A convocatória do Brasil para o Mundial 2026 foi anunciada com pompa e circunstância, tratada quase como um evento de Estado. A imprensa mobilizou-se em peso e os adeptos reagiram com entusiasmo, tudo porque um nome que eclipsou os restantes 26 convocados: Neymar.
Aos 34 anos, Neymar regressa à Seleção após uma longa recuperação física. Durante grande parte da sua carreira foi incontestável na canarinha, mas a grave lesão no joelho em 2023 afastou-o dos relvados durante quase um ano e colocou em causa o seu estatuto.

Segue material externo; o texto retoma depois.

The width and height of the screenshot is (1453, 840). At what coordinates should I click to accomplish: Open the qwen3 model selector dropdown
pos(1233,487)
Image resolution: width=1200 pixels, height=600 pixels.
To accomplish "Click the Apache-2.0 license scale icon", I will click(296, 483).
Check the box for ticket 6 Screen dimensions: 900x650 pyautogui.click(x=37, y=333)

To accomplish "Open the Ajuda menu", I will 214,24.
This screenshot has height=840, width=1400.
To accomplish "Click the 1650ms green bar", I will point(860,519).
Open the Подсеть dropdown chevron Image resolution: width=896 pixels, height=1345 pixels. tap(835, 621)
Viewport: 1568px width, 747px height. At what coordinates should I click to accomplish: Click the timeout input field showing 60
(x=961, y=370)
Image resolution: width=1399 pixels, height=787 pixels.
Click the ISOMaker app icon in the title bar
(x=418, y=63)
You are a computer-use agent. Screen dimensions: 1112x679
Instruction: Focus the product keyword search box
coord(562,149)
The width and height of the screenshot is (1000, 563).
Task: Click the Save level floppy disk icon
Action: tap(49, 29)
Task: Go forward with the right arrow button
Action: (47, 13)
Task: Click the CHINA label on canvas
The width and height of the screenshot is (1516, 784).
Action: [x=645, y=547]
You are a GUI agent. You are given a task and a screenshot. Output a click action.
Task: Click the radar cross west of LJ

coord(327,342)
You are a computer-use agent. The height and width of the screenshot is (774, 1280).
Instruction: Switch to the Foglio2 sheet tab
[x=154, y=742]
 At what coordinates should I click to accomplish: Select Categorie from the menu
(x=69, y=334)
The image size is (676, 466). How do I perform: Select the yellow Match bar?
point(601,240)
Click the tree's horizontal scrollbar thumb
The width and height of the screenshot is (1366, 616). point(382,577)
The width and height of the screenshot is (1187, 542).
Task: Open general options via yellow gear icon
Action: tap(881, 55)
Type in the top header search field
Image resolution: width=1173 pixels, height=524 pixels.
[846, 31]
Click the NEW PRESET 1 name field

O Brasil não vence um Mundial desde 2002. A ausência de Neymar agravou a sensação de crise de identidade e perda de competitividade, já que durante anos foi a referência em torno da qual a equipa se estruturava, tal como aconteceu com Pelé, Romário ou Ronaldo noutros tempos.
O regresso ao Santos em 2025 foi acompanhado de perto pela imprensa e pelos adeptos, que exigiam sinais claros de recuperação. Só a partir de março de 2026, Neymar reencontrou a melhor forma, somando golos e exibições decisivas pelo clube de formação.
Porém, a decisão de Carlo Ancelotti em incluí-lo na lista final não se deveu apenas a critérios técnicos. Houve intensa pressão mediática, com jornalistas, adeptos e antigos jogadores (incluindo Romário) a defenderem que Neymar ainda tinha muito para dar. O argumento central era que, além da qualidade individual, a sua experiência poderia orientar jovens talentos como Endrick e Vinícius Júnior.
(C)Getty Images
Os riscos da convocatória de Neymar começam pelo seu extenso histórico de lesões, que continua a levantar dúvidas sobre a sua capacidade de suportar a exigência física de um Mundial. A isto junta‑se a incerteza sobre a sua forma competitiva: apesar de ter reencontrado bons números no Santos, o Mundial pode expor fragilidades.
Há também o risco simbólico da perceção de que a sua inclusão resulta tanto de pressão mediática como de critérios técnicos, criando uma dependência emocional que pode afetar o equilíbrio da equipa caso o rendimento não acompanhe as expectativas.
Por outro lado, as oportunidades são igualmente claras. Neymar leva consigo uma experiência de quatro Mundiais disputados, algo que pode transmitir maturidade em momentos decisivos para um grupo jovem. Além disso, a sua qualidade técnica permanece acima da média: continua a ser um jogador capaz de desbloquear jogos com um gesto individual.
A sua liderança simbólica tem peso real: a presença de alguém que marcou uma geração reforça a identidade da seleção e motiva jovens talentos que cresceram a vê‑lo como referência.
A convocatória de Neymar para o Mundial 2026 representa um equilíbrio delicado entre risco e oportunidade. A sua condição física gera incertezas, mas a experiência e o talento podem ser determinantes para o Brasil. O hexa não fica mais próximo apenas pela sua presença, mas o sonho da conquista sai claramente reforçado.